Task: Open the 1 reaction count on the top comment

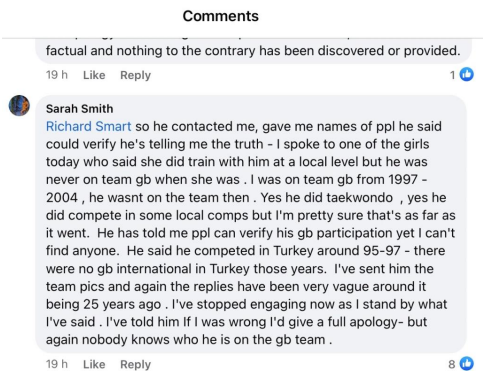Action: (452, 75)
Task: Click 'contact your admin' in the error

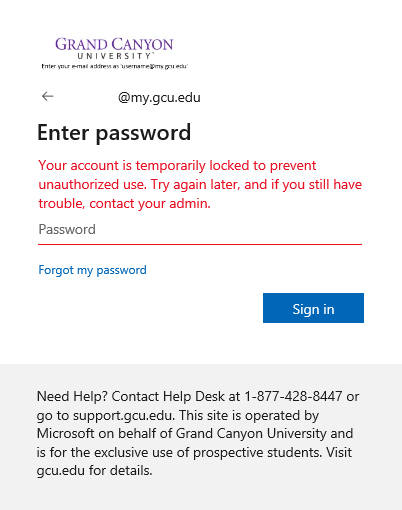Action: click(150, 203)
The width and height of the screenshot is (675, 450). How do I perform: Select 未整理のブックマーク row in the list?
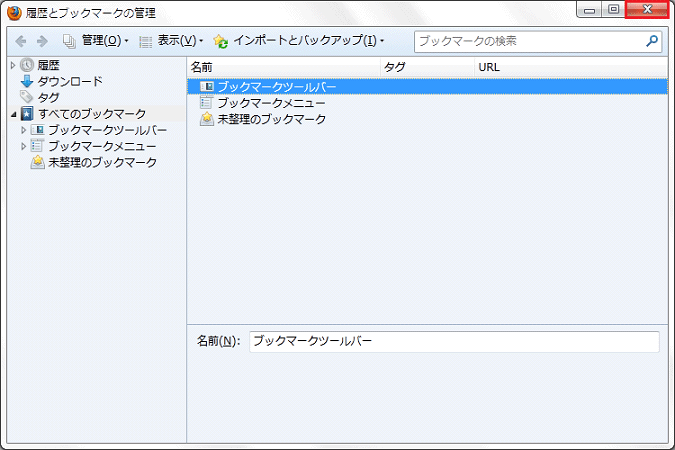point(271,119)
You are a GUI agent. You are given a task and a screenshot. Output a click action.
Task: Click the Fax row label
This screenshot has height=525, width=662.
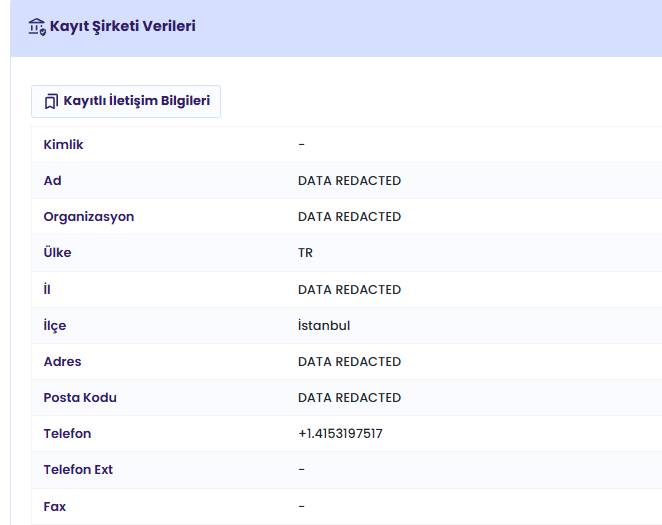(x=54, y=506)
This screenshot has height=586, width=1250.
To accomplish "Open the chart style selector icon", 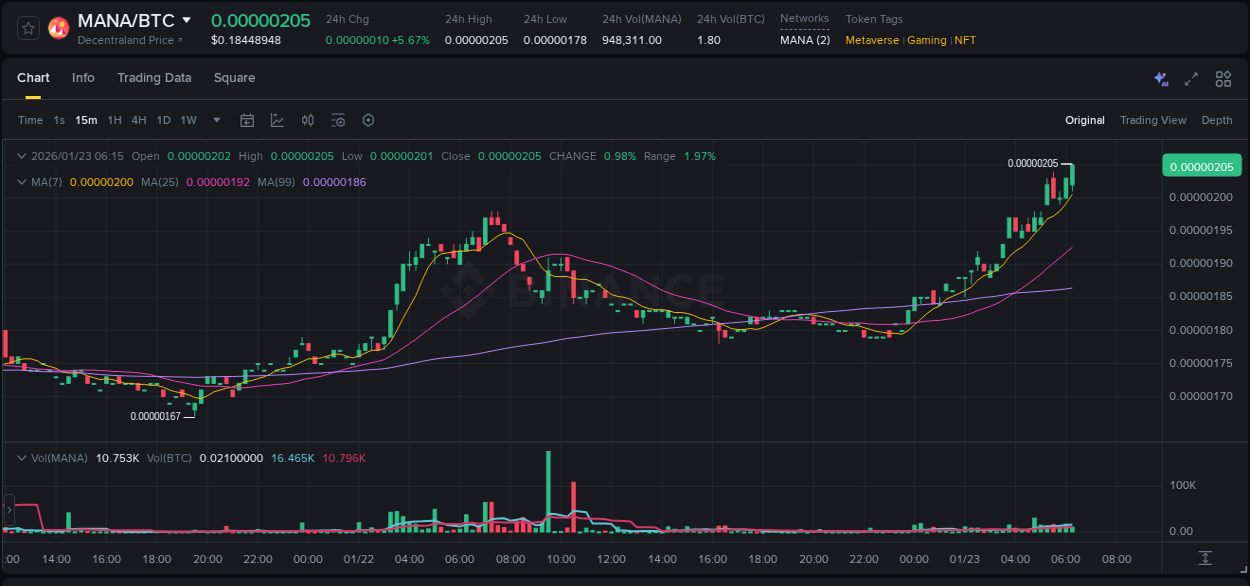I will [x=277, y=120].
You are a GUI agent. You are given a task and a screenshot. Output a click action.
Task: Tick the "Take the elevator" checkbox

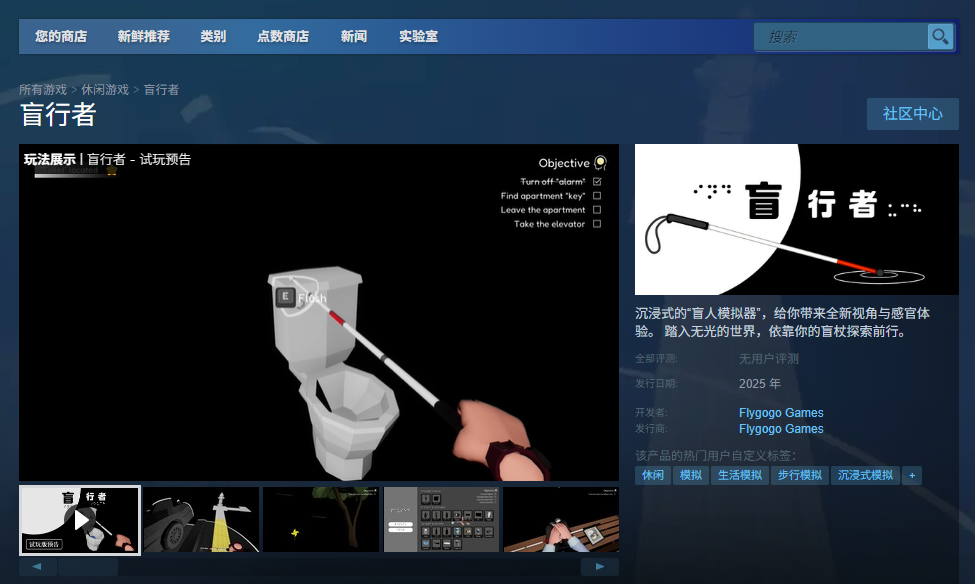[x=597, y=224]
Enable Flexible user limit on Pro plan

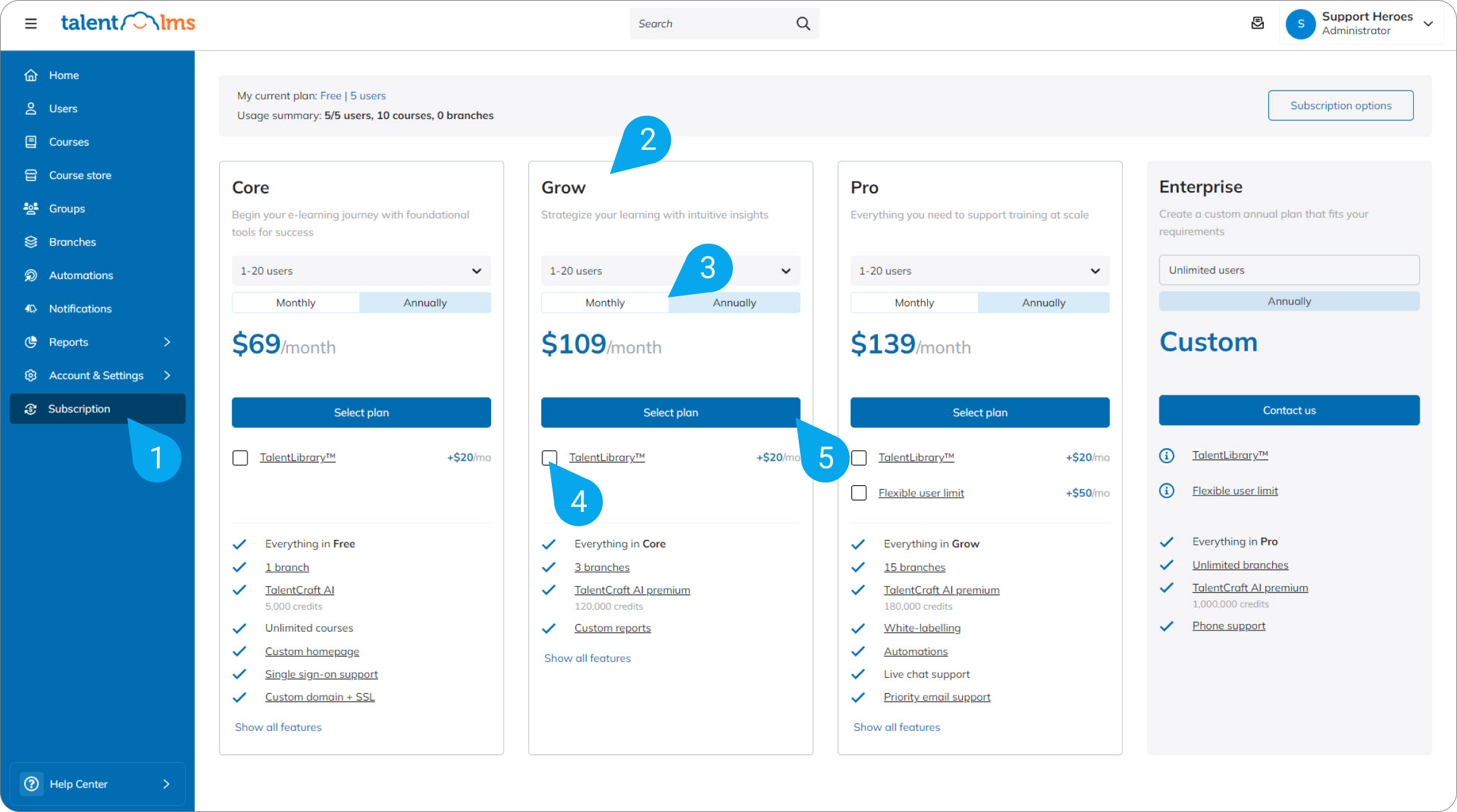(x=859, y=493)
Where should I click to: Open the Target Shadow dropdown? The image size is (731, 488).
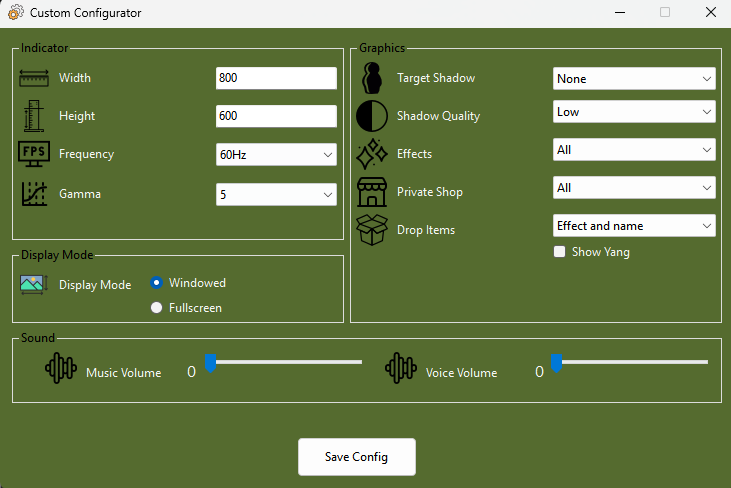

—————

TASK INSTRUCTIONS:
Rewrite the records between the line holding "The width and" and the line holding "(x=54, y=506)", inclusive, changing "screenshot" to "image" and keeping everything else as it is. Leave the pictures out.

THE RESULT:
The width and height of the image is (675, 450). How do I perform: Select 未整理のブックマーク row in the list?
point(271,119)
You are a GUI agent. You are given a task and a image. Output a click action.
Task: Click the Fax row label
This image has height=525, width=662.
(x=54, y=506)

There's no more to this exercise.